The US Government has set aside $30 billion to compensate people who became cancerous due to asbestos inhalation, and to renovate buildings containing asbestos to prevent the fibers from becoming airborne.

Question for these brilliant scientists wanting to use asbestos to absorb CO2: How many people have ever died from CO2 poisoning?

goracle
October 7, 2020 9:58 am

is there no end to the stupidity?

October 7, 2020 11:15 am

Asbestos tailings piles don’t contain that much asbestos. Copper mine tailings don’t contain that much copper. Gold mine tailings are very low in gold. Good Lord, spare us from modern scientists working on engineering solutions to non-problems.
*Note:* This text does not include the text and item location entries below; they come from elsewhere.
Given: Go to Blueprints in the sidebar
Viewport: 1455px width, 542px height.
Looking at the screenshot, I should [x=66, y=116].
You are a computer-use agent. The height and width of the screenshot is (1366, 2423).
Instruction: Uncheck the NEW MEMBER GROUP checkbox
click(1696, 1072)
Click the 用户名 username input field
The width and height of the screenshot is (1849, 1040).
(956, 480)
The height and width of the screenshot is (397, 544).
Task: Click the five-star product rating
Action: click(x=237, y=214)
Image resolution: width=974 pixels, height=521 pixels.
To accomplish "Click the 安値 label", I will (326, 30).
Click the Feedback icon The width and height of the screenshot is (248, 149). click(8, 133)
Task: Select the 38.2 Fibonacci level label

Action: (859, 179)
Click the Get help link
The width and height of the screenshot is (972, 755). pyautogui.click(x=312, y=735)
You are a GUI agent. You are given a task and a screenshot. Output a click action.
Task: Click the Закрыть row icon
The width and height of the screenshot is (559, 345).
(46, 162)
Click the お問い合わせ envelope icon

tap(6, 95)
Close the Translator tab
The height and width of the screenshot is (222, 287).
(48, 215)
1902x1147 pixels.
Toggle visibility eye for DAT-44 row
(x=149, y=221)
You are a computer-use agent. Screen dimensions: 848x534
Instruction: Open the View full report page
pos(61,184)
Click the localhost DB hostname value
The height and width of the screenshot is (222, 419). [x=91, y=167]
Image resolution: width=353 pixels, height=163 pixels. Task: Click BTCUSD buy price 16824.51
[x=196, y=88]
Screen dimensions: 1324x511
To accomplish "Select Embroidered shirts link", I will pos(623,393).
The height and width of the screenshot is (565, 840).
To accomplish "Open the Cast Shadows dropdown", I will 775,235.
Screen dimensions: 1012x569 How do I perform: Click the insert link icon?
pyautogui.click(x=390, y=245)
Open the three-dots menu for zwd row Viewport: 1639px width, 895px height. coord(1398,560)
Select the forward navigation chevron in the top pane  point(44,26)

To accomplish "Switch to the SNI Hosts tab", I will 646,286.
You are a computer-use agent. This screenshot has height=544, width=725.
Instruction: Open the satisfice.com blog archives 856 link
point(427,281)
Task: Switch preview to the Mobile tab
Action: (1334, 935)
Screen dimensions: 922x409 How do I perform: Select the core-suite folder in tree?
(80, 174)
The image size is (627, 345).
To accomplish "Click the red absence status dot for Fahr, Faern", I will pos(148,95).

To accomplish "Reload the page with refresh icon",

When they mused on using fans to blow 400ppm CO2 air on fluffy asbestos I laughed until I cried.

Tom Johnson
October 7, 2020 5:45 pm

Humans and other living things essentially oxidize carbon in food and use the energy stored in it to live. Plants, in turn, use the energy from the sun to restore the carbon to freedom, again. It’s a great process…for us. I would resume the process described here buries the oxygen with the carbon, since nothing is said about energy required to make it work. I’m not so sure that burying oxygen, or at least tying it up in minerals, is a good long term plan for us.

October 7, 2020 9:23 pm

I’m sure the CO2 in the exhaust of the mining trucks and rock crushers, exceeds the CO2 absorbed by the mined asbestos fibers….

wadelightly
October 9, 2020 6:08 am

I’m still trying to find the science to validate the claim that a 1.5 part in 10,000 parts increase in total CO2 spread out over 50 years or so is even remotely the issue it is claimed to be.